I have a blog with several pages in some category "projects" that are structured/named like this:

  • /projects/project-2012
  • /projects/project-2013
  • /projects/project-2014
  • /projects/project-2015

When a user enters URLs like http://myblog.com/project or even http://myblog.com/proje he/she is redirected to the page /projects/project-2012. (With a 301 Moved Permanentely!)

While I want wordpress to turn URLs resulting in one clearly defined page (e.g. like http://myblog.com/?p=123) into the canonical form, I want to disable only the URL auto-completion for "unclear" URLs that might point to several pages.

My question is: How can I accomplish this?

I also did some research...

  • The accepted answer to the question Disable Wordpress URL auto complete disables the whole canonical URL system. This is not acceptable for me.

  • About four years ago something like this popped up on the Wordpress bug tracker: https://core.trac.wordpress.org/ticket/8948 While some good solutions (like offering a page "We did not found your URL. But were you maybe looking for one of the following pages?") were discussed there, the ticket was closed in the end.

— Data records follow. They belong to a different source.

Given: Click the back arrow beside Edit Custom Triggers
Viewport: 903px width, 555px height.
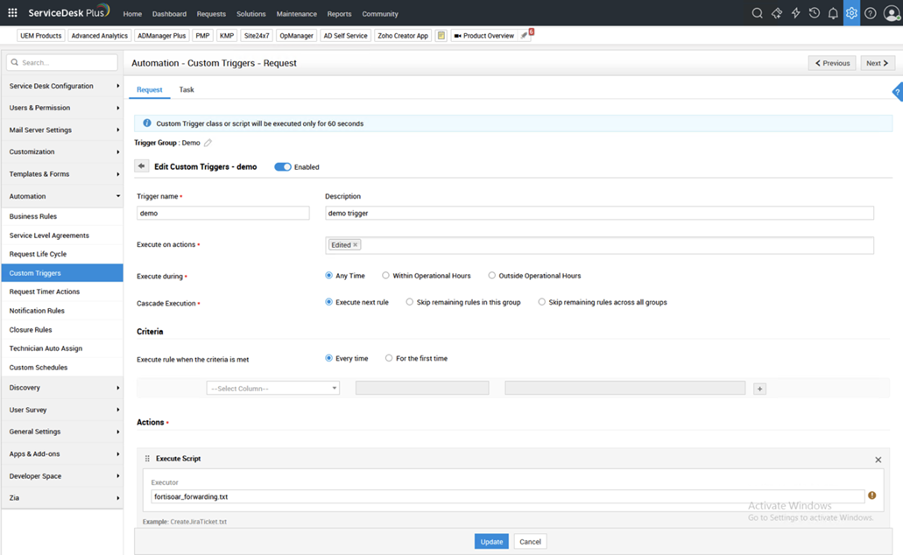Looking at the screenshot, I should tap(141, 166).
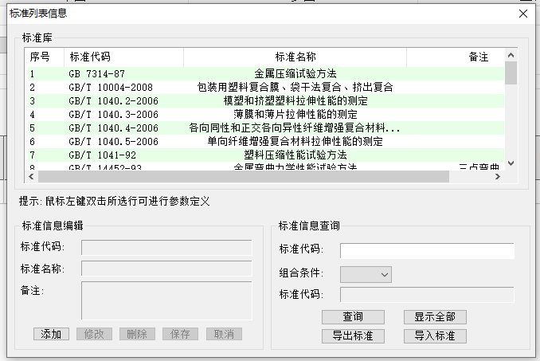The width and height of the screenshot is (540, 361).
Task: Select the GB/T 10004-2008 standard row
Action: coord(263,88)
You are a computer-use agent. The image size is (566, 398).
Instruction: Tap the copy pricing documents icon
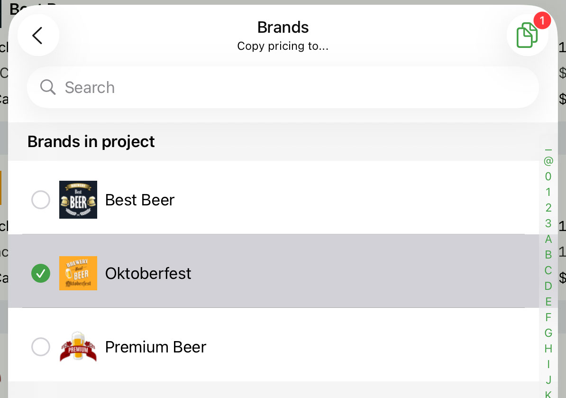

  • EDIT: There is actually a newer ticket at https://core.trac.wordpress.org/ticket/16557 which covers exactly what I need. It seems to be targeted for the 4.0 release. And the ticket comments also contain a solution (see below).

  • this core URL guessing feature also messes with SEO and SEO tools !!
    – Mau
    Commented Aug 28, 2018 at 7:05

2 Answers 2


Updated Answer (2020-10-29):

The solution has changed with Wordpress 5.5. Keeping the old answer for reference below.

Short version: Get my pluign from here: https://wordpress.org/plugins/disable-url-autocorrect-guessing/

Long Version:

With Wordpress 5.5, you can control more precisely if/how the guessing should work. Refer to https://make.wordpress.org/core/2020/06/26/wordpress-5-5-better-fine-grained-control-of-redirect_guess_404_permalink/ for more information. To completely disable guessing, use this code:

add_filter( 'do_redirect_guess_404_permalink', '__return_false' );

If you add this to a new plugin php file (for example in wp-content/plugins/disable-url-autocorrect-guessing.php) you'll have a nice plugin that you can activate to disable Wordpress' autocorrect "guessing" feature.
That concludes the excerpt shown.